Measuring Wasting and Stunting Prevalence Among Children Under 5 Years of Age and Associated Risk Factors in Papua New Guinea: New Evidence From the Comprehensive Health and Epidemiological Surveillance System
Frontiers in Nutrition
Background: Papua New Guinea (PNG) has undergone a significant health transition, with the prevalence of non-communicable diseases increasing. Many children under 5 years of age suffer from the burden of malnutrition. While wasting and stunting still remain high, children who are overweight and obese are reportedly increasing. Objective: This study reports the prevalence of wasting, stunting, underweight, and overweight children under five in PNG and explores potential household and maternal socioeconomic factors associated with malnutrition. Method: Data were drawn from the Comprehensive Health and Epidemiological Surveillance System (CHESS) in PNG. Height and weight were directly measured, and wasting, stunting, overweight, and underweight statistics were determined using the 2006 WHO Standard Growth Standards. Household and maternal factors were assessed with parent interviews conducted by trained data collectors. Multivariate logistic regression analyses were conducted to report associations between selected socioeconomic correlates and child malnutrition outcomes. Result: The prevalence of wasting, stunting, underweight, and overweight children was 13.8, 46.5, 18.2, and 18%, respectively.

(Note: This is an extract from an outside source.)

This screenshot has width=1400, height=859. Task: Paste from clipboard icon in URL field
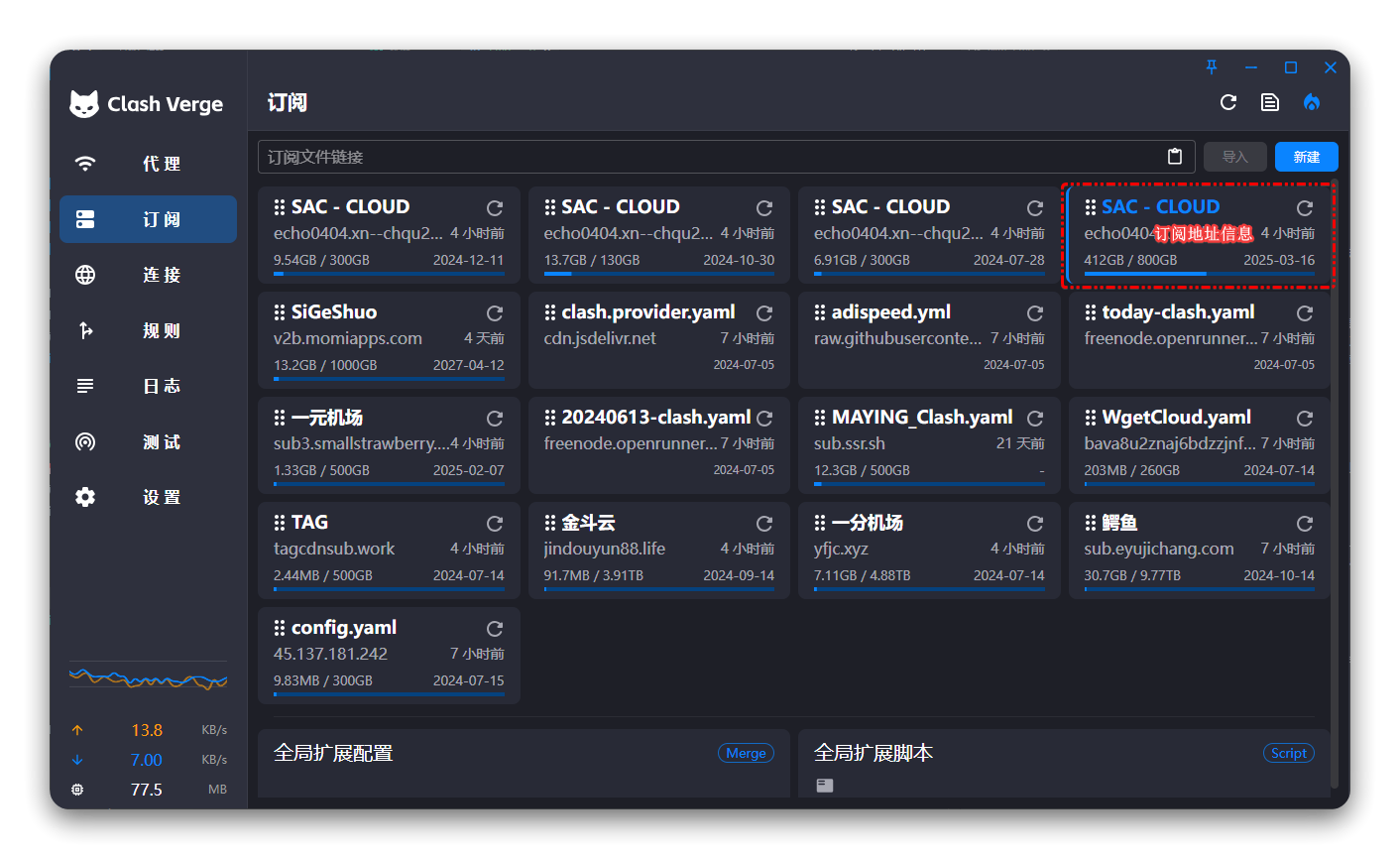tap(1175, 157)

Children from households with food shortage were more likely to be wasted than those from households without such an experience [OR: 1.43 (95% CI: 0.93–2.21)]. Children from the poor quintile were more likely to be stunted than those from the richest quintile [OR: 1.2 (95% CI: 0.79–1.82)]. Other factors associated with wasting included living in an urban vs. rural area [OR: 1.36 (0.77–2.4)], middle household wealth quintile vs. richest quintile [OR: 0.77 (0.38–1.55)], mothers in union with a man vs. mother unmarried or live in union [OR: 0.76 (0.4–1.42)], and male children vs. female [OR: 0.77 (0.53–1.11)]. Factors associated with stunting included residing in urban vs. rural areas [OR: 1.13 (0.8–1.6)], mother in union vs. single mother [OR: 0.86 (0.59–1.24)], and mothers with preparatory/elementary vs. mothers with vocational/college education [OR: 0.15 (0.02–1.01)]. Conclusion: An integrated approach is needed to comprehensively address the household socioeconomic factors at the household level, contributing to the improvement of child health and development in PNG.